Screenshot grounding data:
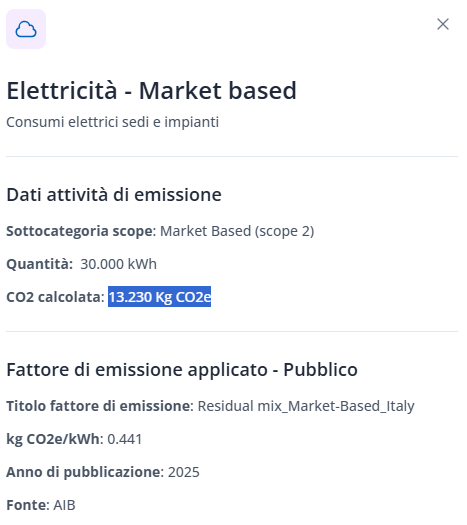Click the Fattore di emissione applicato heading
Image resolution: width=467 pixels, height=525 pixels.
[x=182, y=370]
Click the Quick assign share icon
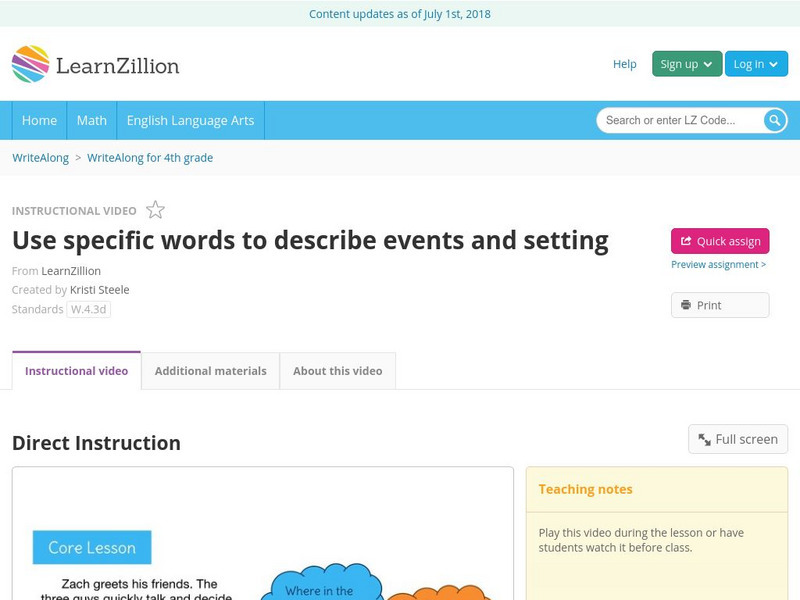800x600 pixels. coord(686,241)
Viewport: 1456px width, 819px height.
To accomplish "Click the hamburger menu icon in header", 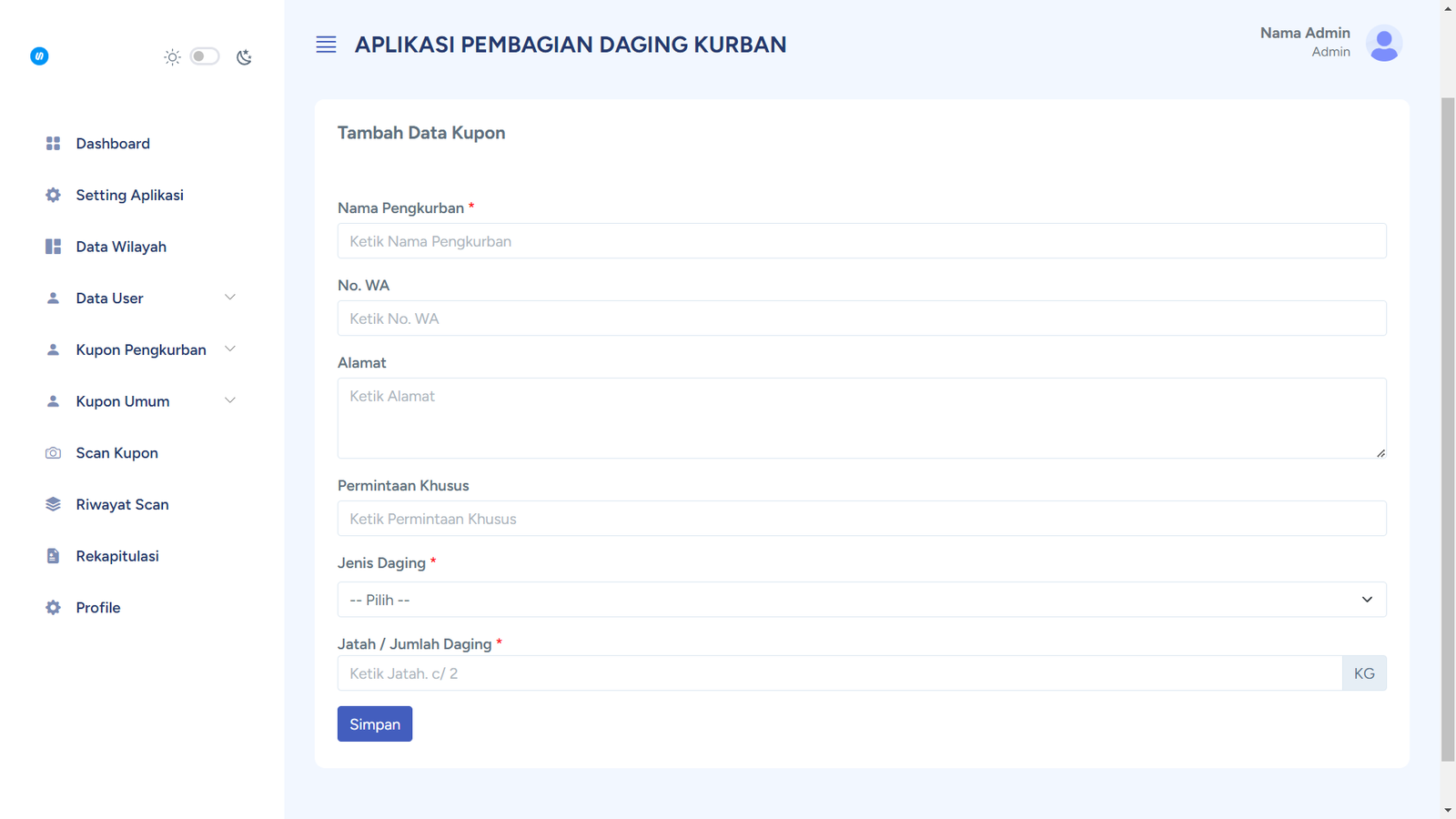I will tap(326, 45).
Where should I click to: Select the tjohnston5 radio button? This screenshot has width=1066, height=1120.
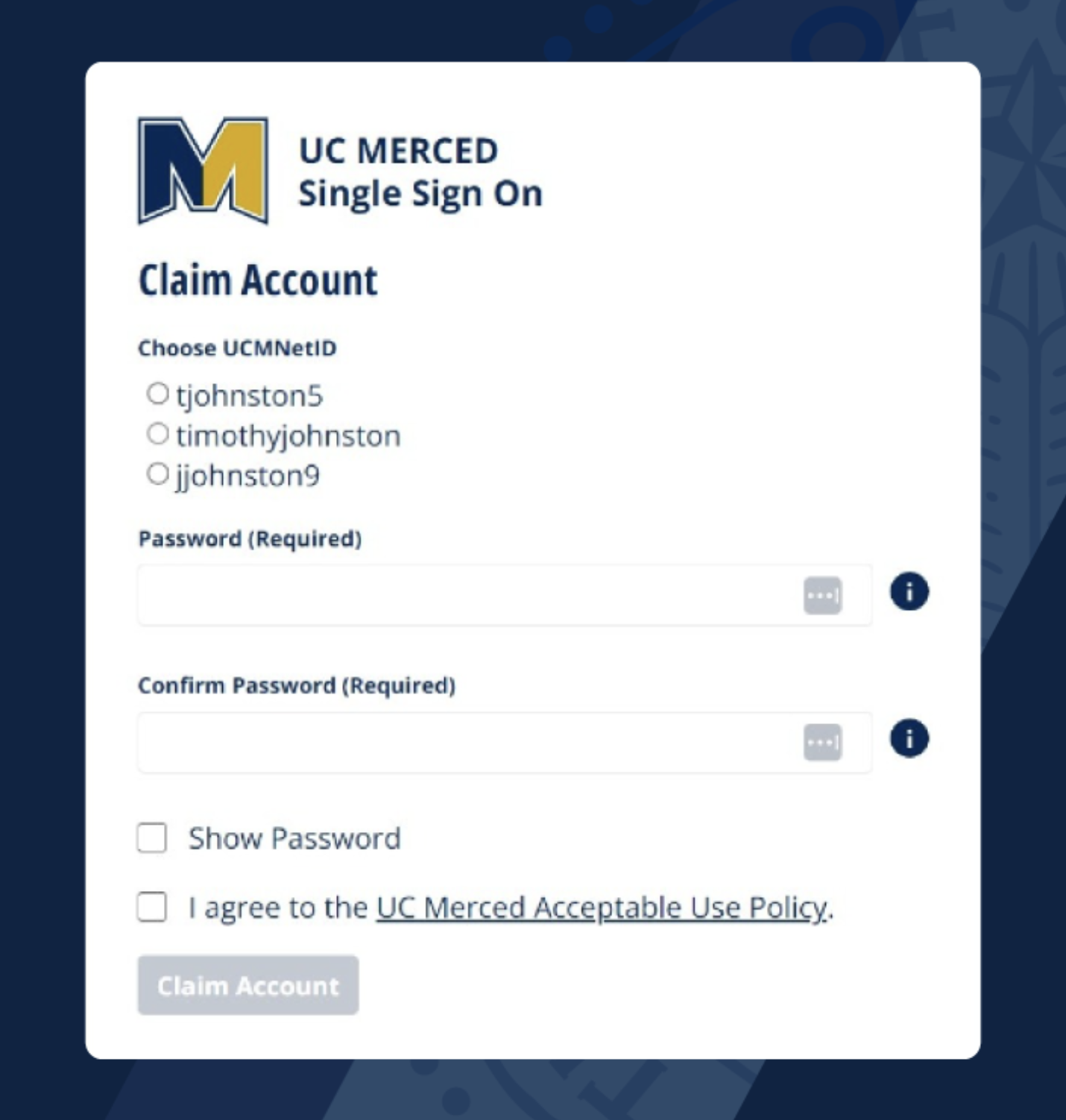point(157,394)
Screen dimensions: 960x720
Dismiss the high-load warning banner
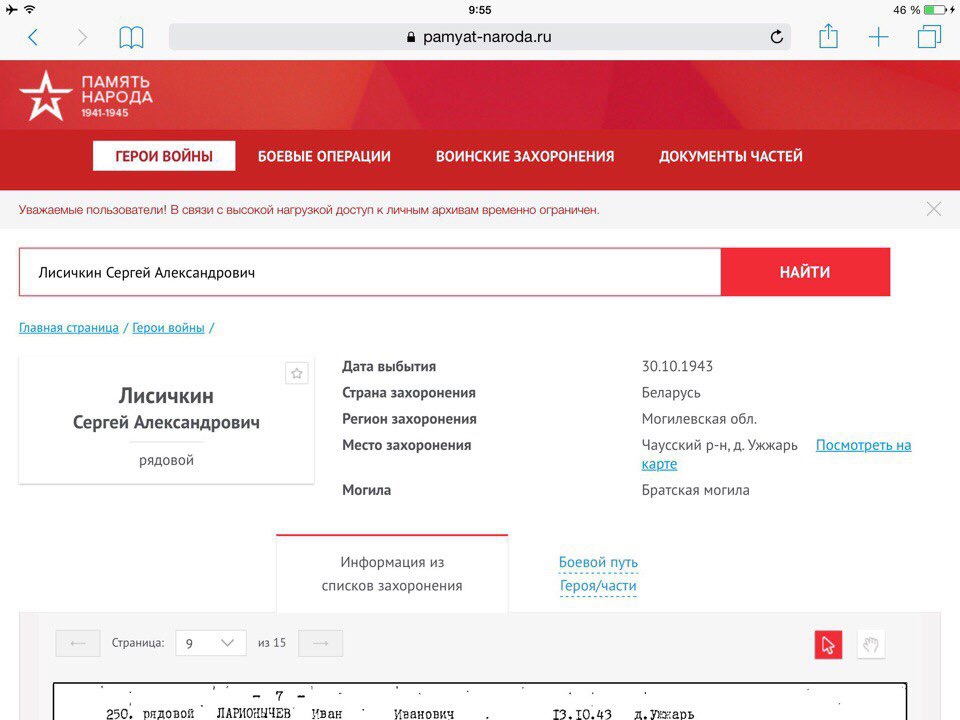point(933,209)

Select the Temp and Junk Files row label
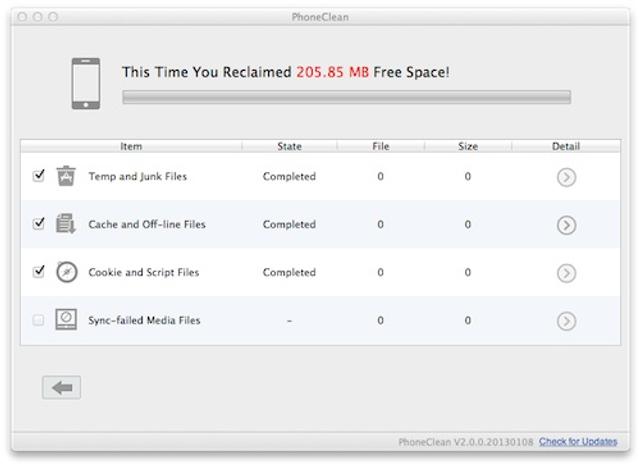point(137,176)

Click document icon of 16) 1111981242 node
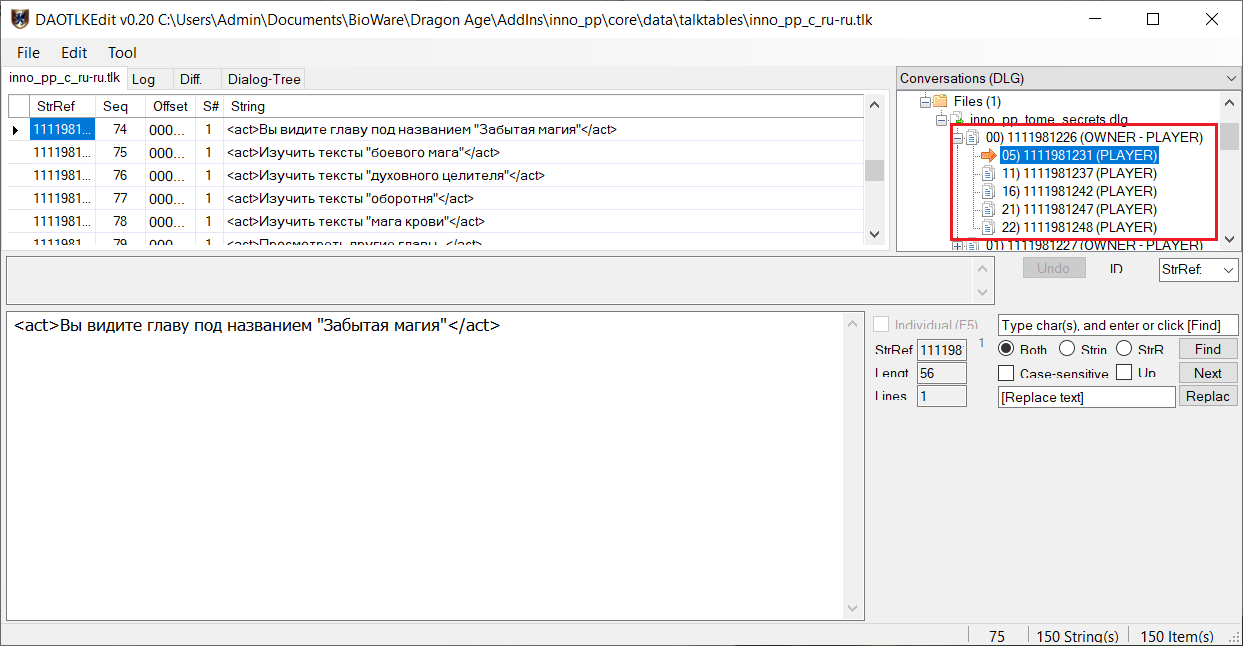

REQUIRED ACTION >>
Extract the run of lines beginning with the line that holds "Select the Temp and Junk Files row label" and ending at the last line of the data, inclusive. Exclude any pictures from the copy.

WRITTEN ANSWER >>
Select the Temp and Junk Files row label
point(137,176)

Click document icon of 16) 1111981242 node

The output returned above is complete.